Acabou a Bienal de São Paulo, mas a minha segue! Tenho muito o que contar e pensar sobre o que vi e ouvi lá, podem ter certeza disso!
Na postagem anterior sobre a Bienal, eu falava de desenhos. Não, ainda não falei de todos, não terminei as pesquisas que gosto de fazer para complementar com informações a postagem e estou com muita vontade de entrar de uma vez no mundo audiovisual, depois retomo os desenhos.
A presença de obras audiovisuais me chamou muito a atenção e a lamentar só mesmo não ter podido ficar calmamente assistindo alguns curtas e videoinstalações que me atraíram de cara, de ouvido. Digo isso porque aconteceu de ouvir primeiro e depois ver, assistir.
Sabendo que não voltaria uma segunda vez ao evento, comecei a tentar não me demorar muito diante das obras, embora isso seja algo que me agrada por demais e é essencial para a leitura delas
Para poder falar do curta de Gülsün Karamustafa, que não foi o primeiro de que assisti a um trecho, tive de garimpar até descobrir o nome da obra, porque a que aparece o tempo todo, na internet e mesmo no Guia Como procurar coisas que não existem [pp. 138-139], é uma que ela fez com tecidos, que não vi ou vi somente de passagem
Trata-se de Resimli Tarih [História ilustrada] de 1995, uma colagem têxtil. Mas o que me interessa é Migrante.

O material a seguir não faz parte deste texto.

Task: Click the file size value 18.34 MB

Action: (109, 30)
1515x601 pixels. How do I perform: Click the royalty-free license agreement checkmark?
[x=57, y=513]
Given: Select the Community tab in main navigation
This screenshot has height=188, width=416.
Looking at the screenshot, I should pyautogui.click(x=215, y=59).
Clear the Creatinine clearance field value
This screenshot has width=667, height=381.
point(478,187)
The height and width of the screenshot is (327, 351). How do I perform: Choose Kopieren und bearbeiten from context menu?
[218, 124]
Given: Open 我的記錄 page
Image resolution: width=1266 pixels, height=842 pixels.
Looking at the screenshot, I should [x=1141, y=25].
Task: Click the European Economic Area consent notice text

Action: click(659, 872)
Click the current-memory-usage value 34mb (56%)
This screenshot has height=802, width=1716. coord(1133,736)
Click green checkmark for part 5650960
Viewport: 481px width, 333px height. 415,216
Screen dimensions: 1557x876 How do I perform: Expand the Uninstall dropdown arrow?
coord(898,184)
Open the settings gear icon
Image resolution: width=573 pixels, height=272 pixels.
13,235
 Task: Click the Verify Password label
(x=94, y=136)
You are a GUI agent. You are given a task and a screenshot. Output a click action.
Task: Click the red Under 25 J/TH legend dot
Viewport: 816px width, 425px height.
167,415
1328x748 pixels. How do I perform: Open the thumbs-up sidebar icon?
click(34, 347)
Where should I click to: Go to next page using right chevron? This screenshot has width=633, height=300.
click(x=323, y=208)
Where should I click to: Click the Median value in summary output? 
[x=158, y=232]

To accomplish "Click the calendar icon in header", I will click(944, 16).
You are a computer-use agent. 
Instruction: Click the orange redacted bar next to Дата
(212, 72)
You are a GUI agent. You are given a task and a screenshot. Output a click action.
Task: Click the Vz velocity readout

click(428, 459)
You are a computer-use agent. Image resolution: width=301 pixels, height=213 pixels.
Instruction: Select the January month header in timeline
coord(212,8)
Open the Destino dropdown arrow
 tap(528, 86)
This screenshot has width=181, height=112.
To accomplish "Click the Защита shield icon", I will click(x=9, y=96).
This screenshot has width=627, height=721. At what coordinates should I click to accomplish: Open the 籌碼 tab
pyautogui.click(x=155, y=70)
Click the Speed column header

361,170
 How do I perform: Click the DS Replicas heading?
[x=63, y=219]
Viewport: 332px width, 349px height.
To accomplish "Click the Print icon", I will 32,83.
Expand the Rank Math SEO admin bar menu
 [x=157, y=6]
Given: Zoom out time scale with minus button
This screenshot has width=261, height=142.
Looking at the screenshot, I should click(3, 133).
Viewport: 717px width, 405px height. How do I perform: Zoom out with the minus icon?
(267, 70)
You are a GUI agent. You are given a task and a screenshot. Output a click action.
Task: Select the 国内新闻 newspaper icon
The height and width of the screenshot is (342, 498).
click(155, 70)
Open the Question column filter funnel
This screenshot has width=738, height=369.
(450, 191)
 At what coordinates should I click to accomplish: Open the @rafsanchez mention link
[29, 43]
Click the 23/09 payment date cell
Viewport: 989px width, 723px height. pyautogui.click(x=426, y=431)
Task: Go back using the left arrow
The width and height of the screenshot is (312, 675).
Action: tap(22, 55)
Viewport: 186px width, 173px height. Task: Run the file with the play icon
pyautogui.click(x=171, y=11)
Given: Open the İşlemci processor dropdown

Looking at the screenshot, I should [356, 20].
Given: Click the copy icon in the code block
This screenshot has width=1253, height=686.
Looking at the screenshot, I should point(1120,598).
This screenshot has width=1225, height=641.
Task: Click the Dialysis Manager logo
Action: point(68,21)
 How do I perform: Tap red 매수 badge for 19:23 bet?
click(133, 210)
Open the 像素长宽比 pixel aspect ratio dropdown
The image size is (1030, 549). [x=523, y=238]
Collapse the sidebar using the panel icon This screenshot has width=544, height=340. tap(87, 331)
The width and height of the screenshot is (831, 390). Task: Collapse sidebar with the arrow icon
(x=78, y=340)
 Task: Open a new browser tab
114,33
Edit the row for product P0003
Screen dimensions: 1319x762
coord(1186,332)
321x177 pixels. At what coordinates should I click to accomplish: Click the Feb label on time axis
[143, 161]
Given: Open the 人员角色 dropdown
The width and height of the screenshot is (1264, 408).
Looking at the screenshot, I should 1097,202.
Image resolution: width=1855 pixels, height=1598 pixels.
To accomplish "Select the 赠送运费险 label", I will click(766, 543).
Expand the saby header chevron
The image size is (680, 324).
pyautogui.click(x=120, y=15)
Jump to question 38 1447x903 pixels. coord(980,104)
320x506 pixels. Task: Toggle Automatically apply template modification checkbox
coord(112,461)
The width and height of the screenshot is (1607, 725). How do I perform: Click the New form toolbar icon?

O título original é Muhacir, Gülsün é uma artista da Turquia.
Esses são dados que eu desconhecia até poucos minutos atrás. Estava circulando pelo andar C, já tinha visto o double-screen film dela: duas telas colocadas bem na união entre as duas paredes, no canto.
Não havia parado para assistir, acho que fui ver umas tantas obras nas imediações e não dei olhar para aquilo. As telas estavam num espaço escuro,
a sensação é outra, não notei sequer os fones para ouvir.1 F
Em parte, foi a distância em que eu estava… e agora me vem à memória a cena que, quando decidi assistir, havia dois rapazes mais próximos das telas e eu não tinha boa visão. Esperei que saíssem da frente (ou foi antes, não importa), porque o que vi foi muito especial, aliás, eu nem sabia quanto até hoje, lendo sobre o que é o filme.
Vi a moça da tela à direita caminhar e passar para a outra tela.
E eu não estava filmando. Entrei num estado de perda e peguei logo o celular e, no meio da atrapalhação, registrei isso
Depois, me fui dali, não dava para aguardar que o filme recomeçasse e registrar a passagem nessa obra que achei descrita como uma videoinstalação com dupla projeção no canto e que fala de migração forçada, no caso a de suas avós, mas se refere, sim, a migrações forçadas ate hoje.Neste momento em que escrevo, continuo buscando mais informações, fotografias, o próprio filme para mostrar a vocês e meu vídeo ainda não está inserido em seu lugar mais acima, eu confesso que não o vi direito e não estou certa de incluí-lo na postagem. E qual não é minha surpresa ao ver uma foto que é exatamente uma das imagens iniciais do meu vídeo
e posso ver nitidamente o que não vi lá: chocante, os efeitos da guerra mostrados por essa multiartista2 que se define como “una artista de Istanbul”.
Há uma infinidade de coisas a falar sobre ela, mas deixei espalhados pelo texto e as fotos são links para textos, a fonte das imagens, neles vão encontrar mais informações. Devo seguir para o próximo artista.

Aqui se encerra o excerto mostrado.